Ninety years ago this summer, a Republican legislator from Tennessee, Harry T. Burn, was the key vote that gave women the right to vote in the United States. Thirty-five states had ratified it out of the 36 needed to add the 19th Amendment to the U.S. Constitution. The state legislature was tied, with 48 votes for and 48 against. On Aug. 18, 1920, Burn broke the tie.
Now, it seems that another Tennessee Republican could be the key to advancing, in some people’s eyes, the cause of abolishing international gender discrimination.
The Republican? U.S. Sen. Bob Corker.
Corker has been identified as a target of a national campaign urging the United States to ratify a United Nations treaty first drafted in the late 1970s called the Convention on the Elimination of All Forms of Discrimination Against Women. This year, the CEDAW Task Force of the Leadership Conference on Civil and Human Rights has organized a national campaign to urge the Senate to ratify the treaty. Locally, the campaign has sent postcards to Corker, urging him to vote in favor of CEDAW.
“The reason why you’re seeing so much activity in Tennessee is that [Aug. 26] is Women’s Equality Day, which celebrates the anniversary of the 19th Amendment,” said Jeff Miller, spokesman for the leadership conference.
Burn, who was originally undecided on the women’s suffrage issue, was famously moved to vote yes after receiving a letter from his mother. The City Paper was unable to reach Corker’s mother, Jean Corker, of Signal Mountain, Tenn., by press time.
Corker’s office offered an email statement indicating that, as of now, he is less-than-supportive of the treaty.
“Senator Corker has been a leading advocate for improved access to social and economic opportunity in the developing world and supported efforts to end the suffering of and violence against vulnerable populations, including women. … Like most Americans, Sen. Corker believes we should stand up for the basic human rights of all people and work toward ending violence and discrimination against women wherever it occurs, but he thinks the CEDAW treaty is overly broad and could undermine U.S. sovereignty.”

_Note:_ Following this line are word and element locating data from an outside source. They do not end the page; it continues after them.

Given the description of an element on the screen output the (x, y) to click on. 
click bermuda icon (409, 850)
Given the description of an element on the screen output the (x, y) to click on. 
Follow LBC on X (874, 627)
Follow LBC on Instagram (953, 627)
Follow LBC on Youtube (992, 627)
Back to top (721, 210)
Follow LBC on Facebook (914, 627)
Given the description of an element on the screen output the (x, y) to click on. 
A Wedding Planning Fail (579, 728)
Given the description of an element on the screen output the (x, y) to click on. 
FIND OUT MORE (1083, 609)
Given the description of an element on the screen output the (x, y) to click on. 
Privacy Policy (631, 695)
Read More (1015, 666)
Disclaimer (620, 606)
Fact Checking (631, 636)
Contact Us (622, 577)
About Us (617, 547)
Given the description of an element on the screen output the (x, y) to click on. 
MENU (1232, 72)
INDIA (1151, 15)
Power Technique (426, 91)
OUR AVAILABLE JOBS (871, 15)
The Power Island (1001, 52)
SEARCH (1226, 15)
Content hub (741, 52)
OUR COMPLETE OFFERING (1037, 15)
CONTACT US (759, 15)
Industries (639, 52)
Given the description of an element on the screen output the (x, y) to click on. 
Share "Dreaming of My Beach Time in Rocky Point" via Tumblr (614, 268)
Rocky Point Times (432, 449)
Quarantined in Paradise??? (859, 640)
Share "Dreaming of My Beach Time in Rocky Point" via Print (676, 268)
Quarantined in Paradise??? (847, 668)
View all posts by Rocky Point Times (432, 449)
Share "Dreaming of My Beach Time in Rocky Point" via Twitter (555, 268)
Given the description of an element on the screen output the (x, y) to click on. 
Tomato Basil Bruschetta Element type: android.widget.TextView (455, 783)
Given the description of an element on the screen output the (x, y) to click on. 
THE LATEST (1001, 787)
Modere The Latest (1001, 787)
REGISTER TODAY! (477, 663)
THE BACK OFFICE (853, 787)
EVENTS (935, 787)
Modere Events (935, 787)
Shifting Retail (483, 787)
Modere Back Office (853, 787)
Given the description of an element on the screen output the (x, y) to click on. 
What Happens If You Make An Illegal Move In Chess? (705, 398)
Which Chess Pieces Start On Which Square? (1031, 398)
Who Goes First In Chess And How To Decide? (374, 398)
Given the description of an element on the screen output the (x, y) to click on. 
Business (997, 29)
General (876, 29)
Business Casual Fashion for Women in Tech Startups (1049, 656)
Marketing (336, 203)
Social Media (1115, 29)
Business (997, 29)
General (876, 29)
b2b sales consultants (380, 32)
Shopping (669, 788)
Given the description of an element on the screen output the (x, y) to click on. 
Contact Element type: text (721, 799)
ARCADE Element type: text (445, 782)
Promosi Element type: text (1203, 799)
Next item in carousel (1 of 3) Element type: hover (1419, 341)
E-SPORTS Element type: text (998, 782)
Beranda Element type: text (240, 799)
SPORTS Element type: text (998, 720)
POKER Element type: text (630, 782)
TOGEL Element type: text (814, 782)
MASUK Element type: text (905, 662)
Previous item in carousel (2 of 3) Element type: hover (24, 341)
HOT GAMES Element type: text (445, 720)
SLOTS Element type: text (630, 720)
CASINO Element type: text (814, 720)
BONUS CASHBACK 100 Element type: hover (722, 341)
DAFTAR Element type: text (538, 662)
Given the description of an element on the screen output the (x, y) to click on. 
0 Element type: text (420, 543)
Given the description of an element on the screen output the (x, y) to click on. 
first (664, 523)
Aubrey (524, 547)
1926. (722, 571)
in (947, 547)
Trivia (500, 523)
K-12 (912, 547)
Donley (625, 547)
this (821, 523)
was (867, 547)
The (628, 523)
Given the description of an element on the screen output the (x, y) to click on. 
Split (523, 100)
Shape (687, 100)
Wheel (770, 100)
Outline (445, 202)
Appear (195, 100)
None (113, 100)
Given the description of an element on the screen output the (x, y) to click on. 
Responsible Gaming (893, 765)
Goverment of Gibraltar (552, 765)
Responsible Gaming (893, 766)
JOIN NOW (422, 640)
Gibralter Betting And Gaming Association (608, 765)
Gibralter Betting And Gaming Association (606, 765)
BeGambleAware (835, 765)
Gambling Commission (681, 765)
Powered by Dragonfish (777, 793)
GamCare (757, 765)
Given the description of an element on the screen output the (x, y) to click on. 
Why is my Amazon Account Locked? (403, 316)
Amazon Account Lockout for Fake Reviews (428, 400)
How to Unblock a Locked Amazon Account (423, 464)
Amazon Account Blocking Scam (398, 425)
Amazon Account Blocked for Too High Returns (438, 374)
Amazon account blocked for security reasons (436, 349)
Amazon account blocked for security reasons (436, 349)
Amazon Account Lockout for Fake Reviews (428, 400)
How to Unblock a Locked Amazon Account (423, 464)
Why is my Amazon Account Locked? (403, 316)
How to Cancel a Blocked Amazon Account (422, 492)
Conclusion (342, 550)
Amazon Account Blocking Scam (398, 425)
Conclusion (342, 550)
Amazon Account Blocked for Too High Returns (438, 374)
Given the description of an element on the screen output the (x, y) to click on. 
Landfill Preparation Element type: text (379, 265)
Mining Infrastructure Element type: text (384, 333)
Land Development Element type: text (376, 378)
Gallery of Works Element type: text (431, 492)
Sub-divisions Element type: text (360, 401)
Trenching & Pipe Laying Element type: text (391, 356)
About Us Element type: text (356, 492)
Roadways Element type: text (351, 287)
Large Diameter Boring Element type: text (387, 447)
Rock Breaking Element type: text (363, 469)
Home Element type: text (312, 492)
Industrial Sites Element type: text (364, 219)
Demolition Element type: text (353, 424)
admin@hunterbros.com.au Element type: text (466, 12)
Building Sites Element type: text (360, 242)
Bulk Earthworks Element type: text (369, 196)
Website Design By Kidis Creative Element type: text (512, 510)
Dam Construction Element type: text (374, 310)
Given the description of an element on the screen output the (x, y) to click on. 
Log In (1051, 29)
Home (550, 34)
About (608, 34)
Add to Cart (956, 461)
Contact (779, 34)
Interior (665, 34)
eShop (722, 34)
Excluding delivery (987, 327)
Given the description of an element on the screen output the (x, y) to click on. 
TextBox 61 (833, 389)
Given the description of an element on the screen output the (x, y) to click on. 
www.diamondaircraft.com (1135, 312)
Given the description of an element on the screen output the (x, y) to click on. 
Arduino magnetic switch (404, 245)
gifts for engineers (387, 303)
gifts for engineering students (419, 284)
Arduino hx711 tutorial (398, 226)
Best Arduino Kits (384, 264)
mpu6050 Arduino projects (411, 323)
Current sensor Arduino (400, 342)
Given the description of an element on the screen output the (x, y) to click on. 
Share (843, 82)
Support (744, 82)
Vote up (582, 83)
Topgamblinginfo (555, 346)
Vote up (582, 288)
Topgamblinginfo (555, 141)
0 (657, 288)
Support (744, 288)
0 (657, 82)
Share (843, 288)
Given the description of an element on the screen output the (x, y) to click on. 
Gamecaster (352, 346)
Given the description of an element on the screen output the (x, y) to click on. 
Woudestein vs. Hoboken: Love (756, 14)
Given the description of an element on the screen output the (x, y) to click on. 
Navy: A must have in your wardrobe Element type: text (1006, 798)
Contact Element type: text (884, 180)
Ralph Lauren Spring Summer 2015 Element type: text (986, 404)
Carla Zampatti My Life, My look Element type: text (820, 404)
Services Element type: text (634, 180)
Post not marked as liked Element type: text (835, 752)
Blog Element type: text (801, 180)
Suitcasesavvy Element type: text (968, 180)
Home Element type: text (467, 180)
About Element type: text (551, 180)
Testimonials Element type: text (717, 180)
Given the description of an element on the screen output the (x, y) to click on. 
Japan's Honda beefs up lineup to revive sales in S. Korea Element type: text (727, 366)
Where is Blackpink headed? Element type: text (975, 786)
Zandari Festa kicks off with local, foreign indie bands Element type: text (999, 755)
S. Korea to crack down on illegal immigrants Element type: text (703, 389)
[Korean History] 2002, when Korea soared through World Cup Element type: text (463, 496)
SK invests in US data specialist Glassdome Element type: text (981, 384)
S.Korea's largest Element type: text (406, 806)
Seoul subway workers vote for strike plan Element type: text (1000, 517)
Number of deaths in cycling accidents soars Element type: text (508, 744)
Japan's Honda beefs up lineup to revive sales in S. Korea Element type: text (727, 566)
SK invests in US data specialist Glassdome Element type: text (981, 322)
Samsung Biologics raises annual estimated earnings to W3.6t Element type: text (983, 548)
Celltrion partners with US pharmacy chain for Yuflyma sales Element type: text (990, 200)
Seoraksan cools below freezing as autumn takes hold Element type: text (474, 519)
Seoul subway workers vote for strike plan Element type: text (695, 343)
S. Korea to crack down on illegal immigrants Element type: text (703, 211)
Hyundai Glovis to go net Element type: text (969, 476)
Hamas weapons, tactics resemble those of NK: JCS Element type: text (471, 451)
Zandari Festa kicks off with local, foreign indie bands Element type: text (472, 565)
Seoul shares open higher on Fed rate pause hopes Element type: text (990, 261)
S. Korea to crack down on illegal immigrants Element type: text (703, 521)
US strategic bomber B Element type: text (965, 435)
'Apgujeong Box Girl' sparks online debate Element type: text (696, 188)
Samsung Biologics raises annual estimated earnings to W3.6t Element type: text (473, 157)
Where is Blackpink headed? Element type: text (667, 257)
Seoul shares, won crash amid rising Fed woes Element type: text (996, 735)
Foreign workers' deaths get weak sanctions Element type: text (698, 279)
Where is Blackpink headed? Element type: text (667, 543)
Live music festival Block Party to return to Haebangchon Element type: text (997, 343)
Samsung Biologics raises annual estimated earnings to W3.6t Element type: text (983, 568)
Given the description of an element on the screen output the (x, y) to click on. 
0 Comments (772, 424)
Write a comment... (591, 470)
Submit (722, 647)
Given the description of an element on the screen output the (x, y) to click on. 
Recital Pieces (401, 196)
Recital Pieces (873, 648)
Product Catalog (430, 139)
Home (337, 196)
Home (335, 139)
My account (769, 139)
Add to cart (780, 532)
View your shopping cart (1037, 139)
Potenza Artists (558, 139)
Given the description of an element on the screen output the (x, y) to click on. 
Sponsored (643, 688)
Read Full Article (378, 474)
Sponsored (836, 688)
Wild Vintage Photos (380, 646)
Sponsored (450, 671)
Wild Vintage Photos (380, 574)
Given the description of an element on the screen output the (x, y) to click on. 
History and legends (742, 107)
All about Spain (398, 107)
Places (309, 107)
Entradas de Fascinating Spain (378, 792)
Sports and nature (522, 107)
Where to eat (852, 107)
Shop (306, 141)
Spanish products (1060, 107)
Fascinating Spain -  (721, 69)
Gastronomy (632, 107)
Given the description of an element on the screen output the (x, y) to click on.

Nevertheless, for the campaign, it looks in many ways to be the right year to at least attempt to change Corker’s and some of his colleagues’ minds, wielding points including the company the U.S. now keeps in failing to agree to be bound to the terms of the treaty. Qatar’s accession — in effect, the same as ratification but for the fact that Qatar didn’t sign the original treaty — makes 186 out of 193 U.N.-recognized nations on board with CEDAW. The other six non-compliers are Sudan, Somalia, Iran (all with less-than-impressive records when it comes to human rights) and Nauru, Palau, and Tonga (three island countries with a combined population nearly rivaling Chattanooga’s).
This year will also mark the first time the United States has submitted itself to a Uniform Periodic Review by the UN’s Council on Human Rights. A failure to ratify CEDAW could tarnish its record in gender equality. Finally, this year’s mid-term election will likely give some Senate seats to Republicans. Since any treaty requires a two-thirds majority (or 67 votes) for Senate approval, that already means eight GOP votes are needed on top of the full 59-member Democratic Caucus. The prospects look grimmer in 2011.
First, though, a treaty will likely have to be approved by the Foreign Relations Committee. Sen. Richard Lugar, R-Indiana, is the ranking member of that committee, but he voted against the treaty in 2002. That’s where Corker, the second-ranking Republican, comes in.
The treaty will likely be required to pass this committee to reach the Senate floor, but Corker’s office said it doesn’t expect ratification to be offered in the Senate during the 111th Congress.
CEDAW has garnered support from President Obama, Secretary of State Hillary Clinton and Sen. John Kerry, the chairman of the Foreign Relations Committee.
Corker’s voting history suggests that hoping for his support for the treaty might be something of a long shot. He voted against invoking cloture — which would have ended debate and forced a vote — on the Lilly Ledbetter Fair Pay Act of 2007, legislation that extended the amount of time an employee would be eligible to file a pay discrimination suit against her employer. When the 2009 version of the bill finally did come up for a full vote, Corker voted against it. Last year, he voted against an amendment to the 2010 Defense Appropriations Act that called for the Defense Department to end all contracts with companies that stopped employees who were victims of rape from taking their cases to civilian court.
It’s also worth mentioning that Corker has consistently voted pro-life. A treaty like CEDAW that has been construed, accurately or not, as having a “pro-abortion agenda” is unlikely to appeal to him politically.